Robert Motherwell se consacre également à l’enseignement et à l’écriture. En 1944, il dirige ‘The documents of Modern Art’, un ensemble de témoignages et de documents consacrés à l’art moderne.

Ses premiers essais gravés remontent à 1943 lorsqu’il fréquente l’Atelier 17 de Stanley William Hayter à New York. Cette année correspond également à ses premiers essais de collage, qu’il expérimente dans l’atelier de Jackson Pollock. Ce n’est qu’à partir de 1961 qu’il se consacre véritablement à l’image imprimée, et ce jusqu’à la fin de sa vie, témoignant d’un intérêt équivalent pour la peinture et la gravure.

Certaines de ses estampes dérivent d’un travail identique en peinture. Poet I et Poet II (1962), ses premières éditions, préexistaient sous la forme de collages. Des thèmes propres à ses séries de peintures sont intégrés aux estampes. A partir de 1968, Motherwell va reprendre la thématique de l’Open serie ; ainsi dans l’estampe ‘Mezzotint in Indigo (1969) voit-on se détacher une double forme rectangulaire. Le sujet des Elégies apparaît quant à lui à partir de 1975.

Le collage deviendra sa technique de prédilection, usant de paquets de cigarettes, d’étiquettes de vin, d’emballages divers voire même de morceaux déchirés d’épreuves antérieures. Ils deviennent les fragments témoins de son quotidien. La première tentative d’insertion d’éléments de collage dans ses estampes donne naissance à la série ‘Gauloises Bleues’ (1968), dont le bleu caractéristique de cette marque le séduit.

Robert Motherwell éprouve une véritable passion pour le travail en série, créant un grand nombre de variations sur un thème. Il explore les diverses possibilités du collage à travers la série Summer light (1973), mêlant collage et lithographie. Cette technique se retrouve également au cœur d’une série ultérieure, America-La France Variations (1984), pour laquelle il transforme chaque estampe en un exemplaire unique, par le collage ou l’addition de couleurs.

Son parcours gravé est également marqué par de nombreuses collaborations, dont certaines seront plus influentes; l’imprimeur Irwin Hollander, le graveur Donn Steward qui l’initie à la manière noire, l’imprimeur Kenneth Tyler avec lequel il va perfectionner la technique du collage.
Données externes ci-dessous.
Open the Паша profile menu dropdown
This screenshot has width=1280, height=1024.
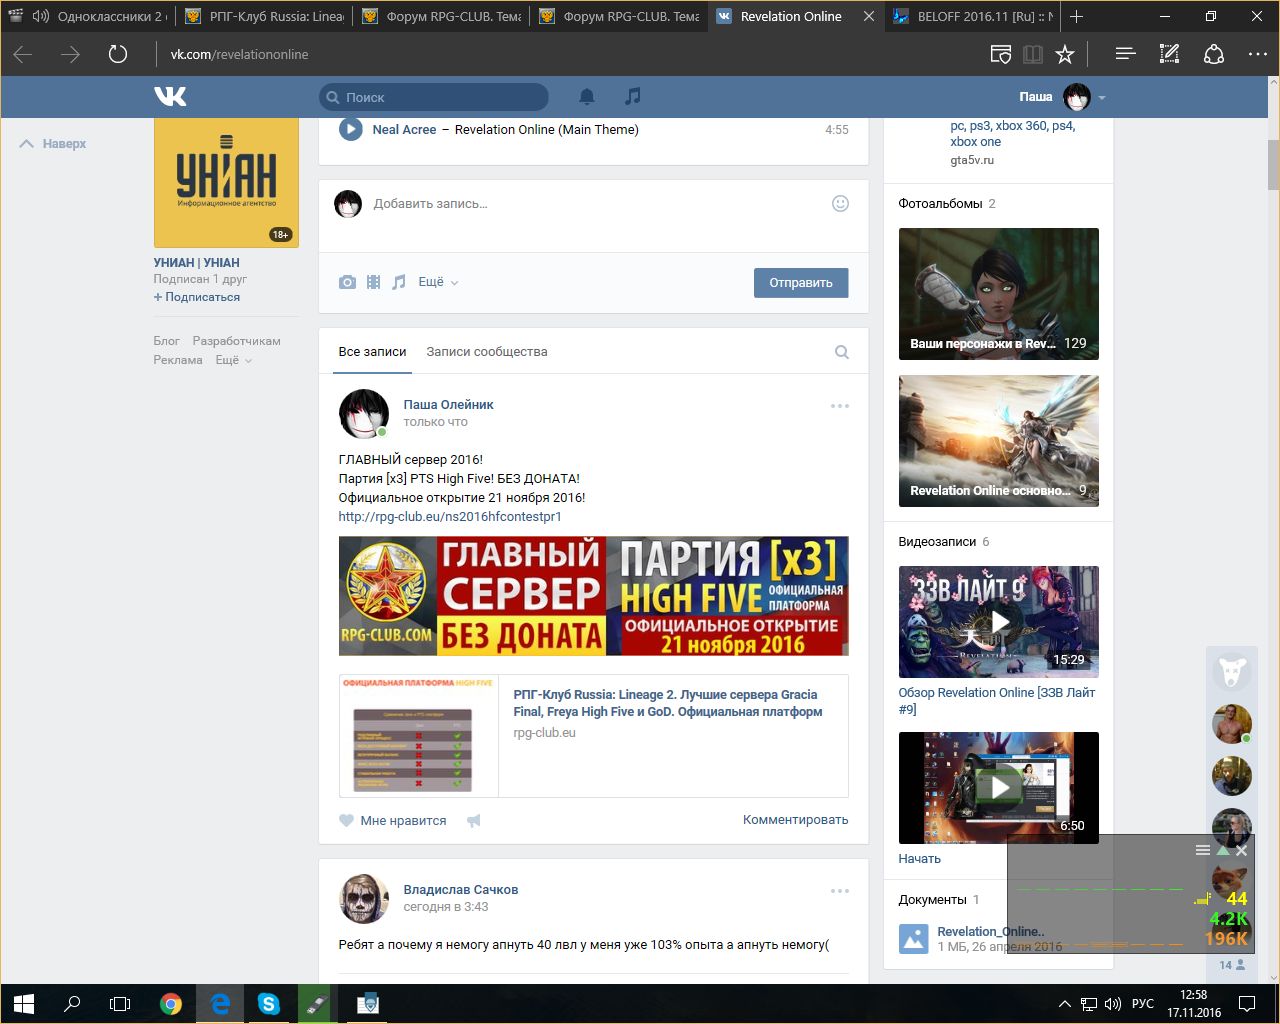click(x=1102, y=98)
Aux estampes s’ajoutent également plusieurs livres d’artistes. Le premier, A la pintura, réalisé en 1972, présente un ensemble de gravures liées au thème de l’Open serie, sur base d’un poème du peintre Rafael Alberti. Les mots du peintre l’inspirent pour un second, El Negro (1983), pour lequel il use d’une large palette d’encres lithographiques noires.
Enfin, en 1985, il illustre Ulysse de James Joyce, auteur de prédilection auquel il faisait souvent référence à travers ses titres, et ce, depuis ses débuts.